(Stored items)
________

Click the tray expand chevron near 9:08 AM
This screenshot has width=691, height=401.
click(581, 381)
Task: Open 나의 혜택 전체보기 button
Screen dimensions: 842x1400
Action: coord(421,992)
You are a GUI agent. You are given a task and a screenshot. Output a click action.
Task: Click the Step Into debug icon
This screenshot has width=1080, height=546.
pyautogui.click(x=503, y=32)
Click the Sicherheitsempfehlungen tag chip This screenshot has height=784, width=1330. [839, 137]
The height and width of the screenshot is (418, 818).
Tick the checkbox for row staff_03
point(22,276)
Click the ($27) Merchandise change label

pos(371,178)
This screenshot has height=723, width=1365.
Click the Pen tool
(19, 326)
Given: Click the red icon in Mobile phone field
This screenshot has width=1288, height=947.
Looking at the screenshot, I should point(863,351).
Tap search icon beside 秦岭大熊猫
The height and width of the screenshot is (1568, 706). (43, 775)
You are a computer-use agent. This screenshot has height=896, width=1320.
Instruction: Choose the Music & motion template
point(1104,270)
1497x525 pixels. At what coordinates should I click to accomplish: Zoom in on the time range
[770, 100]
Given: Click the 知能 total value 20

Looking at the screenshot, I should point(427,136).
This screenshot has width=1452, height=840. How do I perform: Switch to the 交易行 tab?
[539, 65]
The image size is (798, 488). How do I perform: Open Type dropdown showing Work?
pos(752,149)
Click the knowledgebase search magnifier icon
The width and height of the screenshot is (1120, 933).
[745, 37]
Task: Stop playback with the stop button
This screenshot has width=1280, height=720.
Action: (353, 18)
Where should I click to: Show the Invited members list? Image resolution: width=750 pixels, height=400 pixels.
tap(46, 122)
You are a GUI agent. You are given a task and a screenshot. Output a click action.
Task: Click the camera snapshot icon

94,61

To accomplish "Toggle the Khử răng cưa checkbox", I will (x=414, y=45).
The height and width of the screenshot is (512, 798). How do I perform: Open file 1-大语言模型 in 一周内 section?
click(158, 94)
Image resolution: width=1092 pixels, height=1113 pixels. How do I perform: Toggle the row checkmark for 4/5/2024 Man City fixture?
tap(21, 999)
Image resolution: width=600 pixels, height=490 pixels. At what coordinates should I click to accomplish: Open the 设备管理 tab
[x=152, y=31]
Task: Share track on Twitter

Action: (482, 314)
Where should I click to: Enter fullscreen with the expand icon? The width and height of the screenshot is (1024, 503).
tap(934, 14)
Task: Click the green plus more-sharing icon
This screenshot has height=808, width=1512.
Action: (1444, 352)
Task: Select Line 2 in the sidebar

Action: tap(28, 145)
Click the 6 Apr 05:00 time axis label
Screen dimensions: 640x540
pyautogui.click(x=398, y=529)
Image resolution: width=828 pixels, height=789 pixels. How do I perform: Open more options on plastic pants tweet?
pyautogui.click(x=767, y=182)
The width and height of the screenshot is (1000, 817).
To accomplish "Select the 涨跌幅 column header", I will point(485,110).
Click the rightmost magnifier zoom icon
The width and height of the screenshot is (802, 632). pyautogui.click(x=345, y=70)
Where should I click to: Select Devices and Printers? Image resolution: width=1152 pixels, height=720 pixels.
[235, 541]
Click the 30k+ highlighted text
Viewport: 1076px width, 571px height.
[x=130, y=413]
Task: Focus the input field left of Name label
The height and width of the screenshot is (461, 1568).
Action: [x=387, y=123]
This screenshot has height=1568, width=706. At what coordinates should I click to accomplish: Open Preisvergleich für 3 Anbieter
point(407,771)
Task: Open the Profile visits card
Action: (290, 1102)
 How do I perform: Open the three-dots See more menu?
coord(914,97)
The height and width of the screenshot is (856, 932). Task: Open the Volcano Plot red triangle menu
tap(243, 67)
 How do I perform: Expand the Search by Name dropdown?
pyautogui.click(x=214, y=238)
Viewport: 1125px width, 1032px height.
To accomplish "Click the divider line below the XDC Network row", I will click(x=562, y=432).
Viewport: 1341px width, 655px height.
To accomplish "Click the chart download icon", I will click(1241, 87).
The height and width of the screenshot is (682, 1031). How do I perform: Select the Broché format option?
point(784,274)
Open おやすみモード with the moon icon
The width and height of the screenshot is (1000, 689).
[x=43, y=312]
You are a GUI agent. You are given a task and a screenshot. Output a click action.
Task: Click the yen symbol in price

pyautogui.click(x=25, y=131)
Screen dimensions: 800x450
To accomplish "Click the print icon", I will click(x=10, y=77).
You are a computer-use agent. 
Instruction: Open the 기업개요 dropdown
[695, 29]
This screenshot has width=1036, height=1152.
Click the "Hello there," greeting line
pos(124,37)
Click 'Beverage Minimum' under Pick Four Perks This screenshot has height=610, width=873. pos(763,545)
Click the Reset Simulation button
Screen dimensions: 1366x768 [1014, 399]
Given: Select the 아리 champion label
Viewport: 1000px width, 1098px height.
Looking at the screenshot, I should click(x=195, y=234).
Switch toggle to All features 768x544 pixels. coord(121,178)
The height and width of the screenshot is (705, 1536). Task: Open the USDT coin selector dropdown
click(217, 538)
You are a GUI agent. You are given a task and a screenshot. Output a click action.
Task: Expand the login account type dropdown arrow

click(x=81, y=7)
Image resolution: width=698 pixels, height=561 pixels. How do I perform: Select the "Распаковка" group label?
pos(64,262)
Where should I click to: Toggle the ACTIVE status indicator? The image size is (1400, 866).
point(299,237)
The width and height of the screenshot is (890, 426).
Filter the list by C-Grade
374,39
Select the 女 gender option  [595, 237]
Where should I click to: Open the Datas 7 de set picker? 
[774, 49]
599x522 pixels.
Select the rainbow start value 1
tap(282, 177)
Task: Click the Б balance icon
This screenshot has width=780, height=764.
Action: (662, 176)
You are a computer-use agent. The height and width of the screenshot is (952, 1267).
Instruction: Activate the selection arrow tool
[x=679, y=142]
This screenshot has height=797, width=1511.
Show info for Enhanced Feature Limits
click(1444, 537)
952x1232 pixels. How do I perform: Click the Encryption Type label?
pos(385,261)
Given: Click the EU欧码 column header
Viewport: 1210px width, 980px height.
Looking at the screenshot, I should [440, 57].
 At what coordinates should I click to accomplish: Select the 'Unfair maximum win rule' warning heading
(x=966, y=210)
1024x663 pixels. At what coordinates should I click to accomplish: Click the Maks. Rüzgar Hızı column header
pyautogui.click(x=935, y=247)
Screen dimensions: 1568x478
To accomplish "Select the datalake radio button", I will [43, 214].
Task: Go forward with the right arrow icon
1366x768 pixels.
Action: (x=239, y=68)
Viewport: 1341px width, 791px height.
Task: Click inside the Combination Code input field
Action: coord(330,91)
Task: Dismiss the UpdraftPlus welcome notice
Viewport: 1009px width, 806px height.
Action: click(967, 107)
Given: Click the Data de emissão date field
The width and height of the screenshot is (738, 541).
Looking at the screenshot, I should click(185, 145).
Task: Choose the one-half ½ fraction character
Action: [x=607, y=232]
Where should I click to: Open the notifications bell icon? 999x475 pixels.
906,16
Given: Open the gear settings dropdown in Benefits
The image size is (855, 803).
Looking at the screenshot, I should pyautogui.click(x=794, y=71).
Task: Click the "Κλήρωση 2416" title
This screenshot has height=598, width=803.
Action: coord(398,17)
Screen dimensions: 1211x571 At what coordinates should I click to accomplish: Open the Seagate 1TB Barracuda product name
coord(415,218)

________

**Prompt:**
Retype the entries word for word.

**Solution to the exercise:**
Click the tray expand chevron near 9:08 AM
This screenshot has width=691, height=401.
click(581, 381)
Task: Open 나의 혜택 전체보기 button
Screen dimensions: 842x1400
Action: coord(421,992)
You are a GUI agent. You are given a task and a screenshot. Output a click action.
Task: Click the Step Into debug icon
This screenshot has width=1080, height=546.
pyautogui.click(x=503, y=32)
Click the Sicherheitsempfehlungen tag chip This screenshot has height=784, width=1330. [839, 137]
The height and width of the screenshot is (418, 818).
Tick the checkbox for row staff_03
point(22,276)
Click the ($27) Merchandise change label

pos(371,178)
This screenshot has height=723, width=1365.
Click the Pen tool
(19, 326)
Given: Click the red icon in Mobile phone field
This screenshot has width=1288, height=947.
Looking at the screenshot, I should point(863,351).
Tap search icon beside 秦岭大熊猫
The height and width of the screenshot is (1568, 706). (43, 775)
You are a computer-use agent. This screenshot has height=896, width=1320.
Instruction: Choose the Music & motion template
point(1104,270)
1497x525 pixels. At what coordinates should I click to accomplish: Zoom in on the time range
[770, 100]
Given: Click the 知能 total value 20

Looking at the screenshot, I should point(427,136).
This screenshot has width=1452, height=840. How do I perform: Switch to the 交易行 tab?
[539, 65]
The image size is (798, 488). How do I perform: Open Type dropdown showing Work?
pos(752,149)
Click the knowledgebase search magnifier icon
The width and height of the screenshot is (1120, 933).
[745, 37]
Task: Stop playback with the stop button
This screenshot has width=1280, height=720.
Action: (353, 18)
Where should I click to: Show the Invited members list? Image resolution: width=750 pixels, height=400 pixels.
tap(46, 122)
You are a GUI agent. You are given a task and a screenshot. Output a click action.
Task: Click the camera snapshot icon

94,61

To accomplish "Toggle the Khử răng cưa checkbox", I will (x=414, y=45).
The height and width of the screenshot is (512, 798). How do I perform: Open file 1-大语言模型 in 一周内 section?
click(158, 94)
Image resolution: width=1092 pixels, height=1113 pixels. How do I perform: Toggle the row checkmark for 4/5/2024 Man City fixture?
tap(21, 999)
Image resolution: width=600 pixels, height=490 pixels. At what coordinates should I click to accomplish: Open the 设备管理 tab
[x=152, y=31]
Task: Share track on Twitter

Action: (482, 314)
Where should I click to: Enter fullscreen with the expand icon? The width and height of the screenshot is (1024, 503).
tap(934, 14)
Task: Click the green plus more-sharing icon
This screenshot has height=808, width=1512.
Action: (1444, 352)
Task: Select Line 2 in the sidebar

Action: tap(28, 145)
Click the 6 Apr 05:00 time axis label
Screen dimensions: 640x540
pyautogui.click(x=398, y=529)
Image resolution: width=828 pixels, height=789 pixels. How do I perform: Open more options on plastic pants tweet?
pyautogui.click(x=767, y=182)
The width and height of the screenshot is (1000, 817).
To accomplish "Select the 涨跌幅 column header", I will point(485,110).
Click the rightmost magnifier zoom icon
The width and height of the screenshot is (802, 632). pyautogui.click(x=345, y=70)
Where should I click to: Select Devices and Printers? Image resolution: width=1152 pixels, height=720 pixels.
[235, 541]
Click the 30k+ highlighted text
Viewport: 1076px width, 571px height.
[x=130, y=413]
Task: Focus the input field left of Name label
The height and width of the screenshot is (461, 1568).
Action: [x=387, y=123]
This screenshot has height=1568, width=706. At what coordinates should I click to accomplish: Open Preisvergleich für 3 Anbieter
point(407,771)
Task: Open the Profile visits card
Action: (290, 1102)
 How do I perform: Open the three-dots See more menu?
coord(914,97)
The height and width of the screenshot is (856, 932). Task: Open the Volcano Plot red triangle menu
tap(243, 67)
 How do I perform: Expand the Search by Name dropdown?
pyautogui.click(x=214, y=238)
Viewport: 1125px width, 1032px height.
To accomplish "Click the divider line below the XDC Network row", I will click(x=562, y=432).
Viewport: 1341px width, 655px height.
To accomplish "Click the chart download icon", I will click(1241, 87).
The height and width of the screenshot is (682, 1031). How do I perform: Select the Broché format option?
point(784,274)
Open おやすみモード with the moon icon
The width and height of the screenshot is (1000, 689).
[x=43, y=312]
You are a GUI agent. You are given a task and a screenshot. Output a click action.
Task: Click the yen symbol in price

pyautogui.click(x=25, y=131)
Screen dimensions: 800x450
To accomplish "Click the print icon", I will click(x=10, y=77).
You are a computer-use agent. 
Instruction: Open the 기업개요 dropdown
[695, 29]
This screenshot has width=1036, height=1152.
Click the "Hello there," greeting line
pos(124,37)
Click 'Beverage Minimum' under Pick Four Perks This screenshot has height=610, width=873. pos(763,545)
Click the Reset Simulation button
Screen dimensions: 1366x768 [1014, 399]
Given: Select the 아리 champion label
Viewport: 1000px width, 1098px height.
Looking at the screenshot, I should click(x=195, y=234).
Switch toggle to All features 768x544 pixels. coord(121,178)
The height and width of the screenshot is (705, 1536). Task: Open the USDT coin selector dropdown
click(217, 538)
You are a GUI agent. You are given a task and a screenshot. Output a click action.
Task: Expand the login account type dropdown arrow

click(x=81, y=7)
Image resolution: width=698 pixels, height=561 pixels. How do I perform: Select the "Распаковка" group label?
pos(64,262)
Where should I click to: Toggle the ACTIVE status indicator? The image size is (1400, 866).
point(299,237)
The width and height of the screenshot is (890, 426).
Filter the list by C-Grade
374,39
Select the 女 gender option  [595, 237]
Where should I click to: Open the Datas 7 de set picker? 
[774, 49]
599x522 pixels.
Select the rainbow start value 1
tap(282, 177)
Task: Click the Б balance icon
This screenshot has width=780, height=764.
Action: (662, 176)
You are a computer-use agent. The height and width of the screenshot is (952, 1267).
Instruction: Activate the selection arrow tool
[x=679, y=142]
This screenshot has height=797, width=1511.
Show info for Enhanced Feature Limits
click(1444, 537)
952x1232 pixels. How do I perform: Click the Encryption Type label?
pos(385,261)
Given: Click the EU欧码 column header
Viewport: 1210px width, 980px height.
Looking at the screenshot, I should [440, 57].
 At what coordinates should I click to accomplish: Select the 'Unfair maximum win rule' warning heading
(x=966, y=210)
1024x663 pixels. At what coordinates should I click to accomplish: Click the Maks. Rüzgar Hızı column header
pyautogui.click(x=935, y=247)
Screen dimensions: 1568x478
To accomplish "Select the datalake radio button", I will [43, 214].
Task: Go forward with the right arrow icon
1366x768 pixels.
Action: (x=239, y=68)
Viewport: 1341px width, 791px height.
Task: Click inside the Combination Code input field
Action: coord(330,91)
Task: Dismiss the UpdraftPlus welcome notice
Viewport: 1009px width, 806px height.
Action: click(967, 107)
Given: Click the Data de emissão date field
The width and height of the screenshot is (738, 541).
Looking at the screenshot, I should click(185, 145).
Task: Choose the one-half ½ fraction character
Action: [x=607, y=232]
Where should I click to: Open the notifications bell icon? 999x475 pixels.
906,16
Given: Open the gear settings dropdown in Benefits
The image size is (855, 803).
Looking at the screenshot, I should pyautogui.click(x=794, y=71).
Task: Click the "Κλήρωση 2416" title
This screenshot has height=598, width=803.
Action: coord(398,17)
Screen dimensions: 1211x571 At what coordinates should I click to accomplish: Open the Seagate 1TB Barracuda product name
coord(415,218)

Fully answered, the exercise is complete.